The two groups together, those who converted and those who experienced chastity, made up about 38 percent of the sample.
“We feel these changes observed over this substantial period of time provide clear indication that the opinions of the secular mental-health field that change is impossible are simply wrong,” Jones said.
The second area of the research focused on the secular mental-health community’s claims that the attempt to change is harmful.
Jones and Yarhouse administered a standard psychological inventory that measures psychological distress to subjects at every point along the way.
“We found that there was essentially no change in their psychological distress over time,” Jones said. “On that basis, we feel that there is no evidence that the change attempt is harmful, and we found evidence that change is possible for some people.”
He added, however, the research does not prove anybody can change or that no one has ever been harmed from the attempt to change.
“It just suggests that the forceful way in which the secular mental-health community is saying change is impossible and harmful is just not well-advised,” he said.
Jones pointed out the American Psychological Association has a blue-ribbon panel right now examining the question of how it should formulate its policies on the subject of attempts to change sexual orientation.
Certain members, Jones noted, have already said publicly change is impossible and harmful.
Jones said he hopes “there will be enough of an open mind on the part of the secular mental-health community that they will not continue the movement towards banning these kinds of attempts to change sexual orientation, harassing them out of existence and labeling as unethical any professional person who cooperates with them.”

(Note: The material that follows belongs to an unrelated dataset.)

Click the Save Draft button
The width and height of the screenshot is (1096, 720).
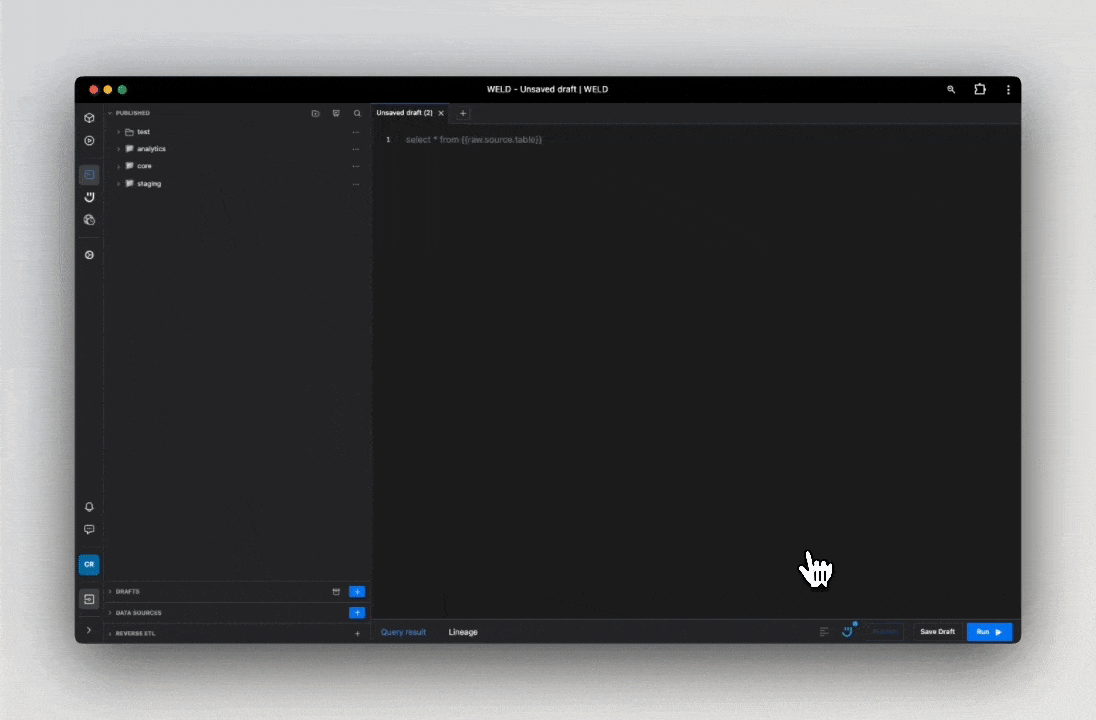click(937, 632)

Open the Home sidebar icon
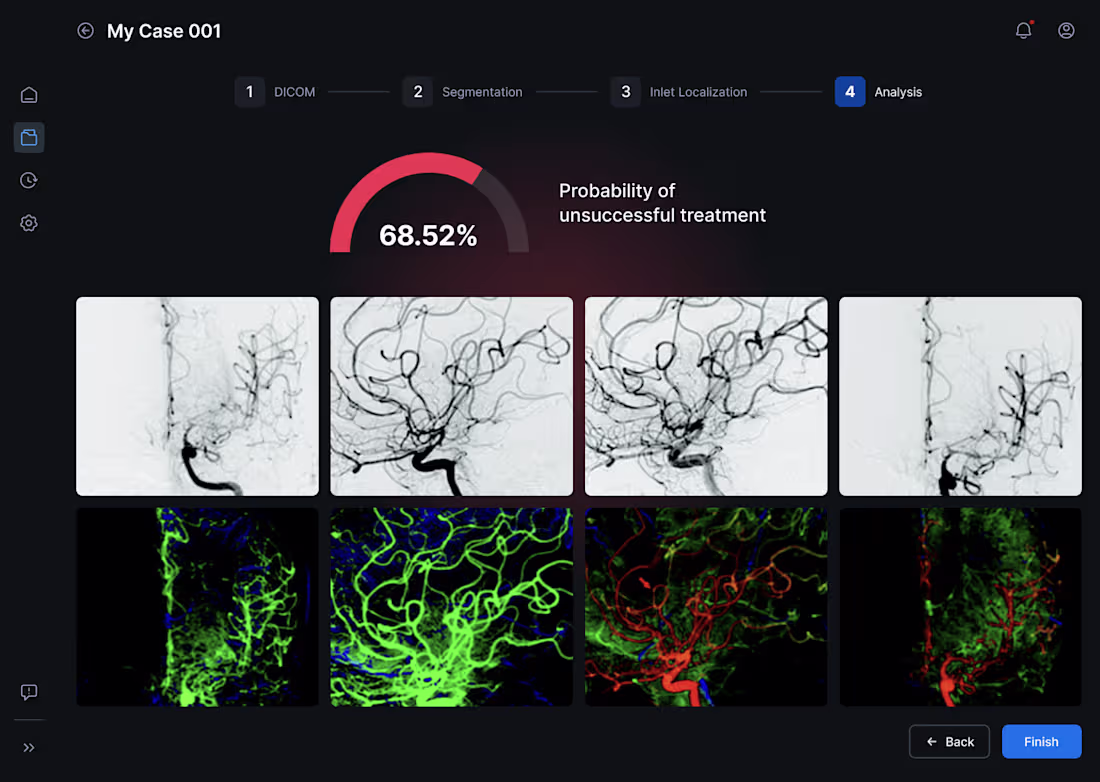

“There is a need to respect the autonomy of individuals who are distressed about what they have experienced sexually and for religious or moral reasons want to try the attempt to change,” Jones told CitizenLink. “Those people first need to be fully informed about just how complex and difficult that process is and then they should have the right as individuals, as an exercise of personal and religious freedom, to seek support in their attempt to change sexual orientation.”